Incubar alrededor de 0,2 millones de células en 200 microlitros de soluciones diluidas de anticuerpos, en tubos separados. Como control negativo, reserve un tubo en cada tipo de fluorocromo, para el control no manchado. En este tubo, incubar las células con 200 microlitros de tampón de bloqueo sin anticuerpos.

Incubar las muestras en hielo durante 45 minutos, con tapping intermitente cada 15 minutos. Centrifugar las células a 200 G durante 10 minutos, a cuatro grados centígrados. Deseche el sobrenadante.

Fije las células con 4% de paraformaldehído durante 15 minutos a temperatura ambiente, si es necesario almacenarlas durante varios días. Resuspend las células en 200 microlitros de tampón de tinción FACS, 2% FBS en PBS. Adquirir los datos en el citómetro de flujo.

Las imágenes de las placas de agar SS que se muestran aquí, indican la carga de CFU del órgano en el hígado y el bazo de ratones sépticos. El órgano homogeneizado Lys6 se extendió a la dilución de 10 a la potencia menos uno, y se incubó a 37 grados centígrados. Las colonias de S.Typhimurium pigmentadas de negro aparecieron después de aproximadamente 12 horas después de la incubación.

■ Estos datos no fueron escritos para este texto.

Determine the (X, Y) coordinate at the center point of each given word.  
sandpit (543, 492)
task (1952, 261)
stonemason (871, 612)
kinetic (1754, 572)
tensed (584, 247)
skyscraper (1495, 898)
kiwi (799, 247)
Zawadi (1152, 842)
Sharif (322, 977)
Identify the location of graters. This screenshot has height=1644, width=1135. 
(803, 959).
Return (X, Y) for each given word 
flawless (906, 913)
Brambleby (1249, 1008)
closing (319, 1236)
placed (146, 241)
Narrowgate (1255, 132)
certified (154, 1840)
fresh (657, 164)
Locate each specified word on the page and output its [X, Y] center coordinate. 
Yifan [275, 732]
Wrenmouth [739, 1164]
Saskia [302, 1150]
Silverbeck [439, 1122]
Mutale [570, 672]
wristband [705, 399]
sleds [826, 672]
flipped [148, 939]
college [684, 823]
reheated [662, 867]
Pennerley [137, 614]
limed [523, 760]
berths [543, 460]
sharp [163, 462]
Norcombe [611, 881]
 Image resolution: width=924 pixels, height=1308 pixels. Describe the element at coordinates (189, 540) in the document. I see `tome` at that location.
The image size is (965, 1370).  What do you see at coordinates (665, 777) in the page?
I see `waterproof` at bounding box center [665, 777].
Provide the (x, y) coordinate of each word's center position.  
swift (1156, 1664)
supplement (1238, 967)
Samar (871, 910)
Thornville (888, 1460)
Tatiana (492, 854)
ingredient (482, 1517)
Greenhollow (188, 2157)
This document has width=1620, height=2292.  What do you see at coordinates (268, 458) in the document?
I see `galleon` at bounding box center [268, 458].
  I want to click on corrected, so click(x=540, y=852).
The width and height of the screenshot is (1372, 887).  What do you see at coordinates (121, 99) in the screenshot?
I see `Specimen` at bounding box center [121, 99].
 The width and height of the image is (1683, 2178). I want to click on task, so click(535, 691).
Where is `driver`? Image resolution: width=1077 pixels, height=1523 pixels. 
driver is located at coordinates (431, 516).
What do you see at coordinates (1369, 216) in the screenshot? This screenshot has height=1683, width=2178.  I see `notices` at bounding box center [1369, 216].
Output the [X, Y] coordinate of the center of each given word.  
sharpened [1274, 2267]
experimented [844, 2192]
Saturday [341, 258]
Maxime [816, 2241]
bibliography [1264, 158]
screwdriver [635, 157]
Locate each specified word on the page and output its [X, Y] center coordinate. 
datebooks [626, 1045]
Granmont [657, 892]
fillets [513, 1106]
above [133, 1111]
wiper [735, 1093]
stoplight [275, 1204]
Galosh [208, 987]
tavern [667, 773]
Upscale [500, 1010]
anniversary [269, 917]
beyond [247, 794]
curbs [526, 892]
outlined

Una parte de la placa se muestra aquí como un recuadro ampliado para resaltar las colonias. Estos resultados sugieren que el patógeno se diseminó con éxito sistémicamente y colonizó los órganos internos. Esta figura muestra los sueros aislados de ratones sanos y sépticos.

El volumen de sangre recolectable de ratones sépticos es menor que el de los controles sanos, por lo que el suero obtenido es menor. Esto sucede debido al aumento de la coagulación en la sepsis. También los sueros de ratones sépticos, muestran una coloración roja distinta, lo que indica la aparición de hemólisis extensa.

La figura muestra gráficas citométricas de células peritoneales de ratones sanos y sépticos, teñidas con anticuerpos anti-Ly6G. Estas imágenes son representativas de un ratón sano y dos infectados. Los ratones sépticos vieron un aumento de la infiltración de neutrófilos en la cavidad peritoneal.

En este vídeo, hemos mostrado un método de inducción de sepsis bacteriana en ratones, mediante inyección intraperitoneal de Salmonella Typhimurium. Este es un modelo útil para estudiar los efectos de las intervenciones terapéuticas en la atenuación de la sepsis. En este sistema modelo, la composición celular de la cavidad peritoneal cambia drásticamente para combatir el patógeno.

Por lo tanto, es un modelo útil, en el estudio de los cambios cinéticos en las composiciones y funciones de las células inmunes durante la sepsis. El modelo también es útil para comprender el aumento de las especies reactivas intercelulares de oxígeno, los niveles de citoquinas proinflamatorias, la hemólisis y la coagulación de la sangre, todo lo cual ocurre durante la sepsis.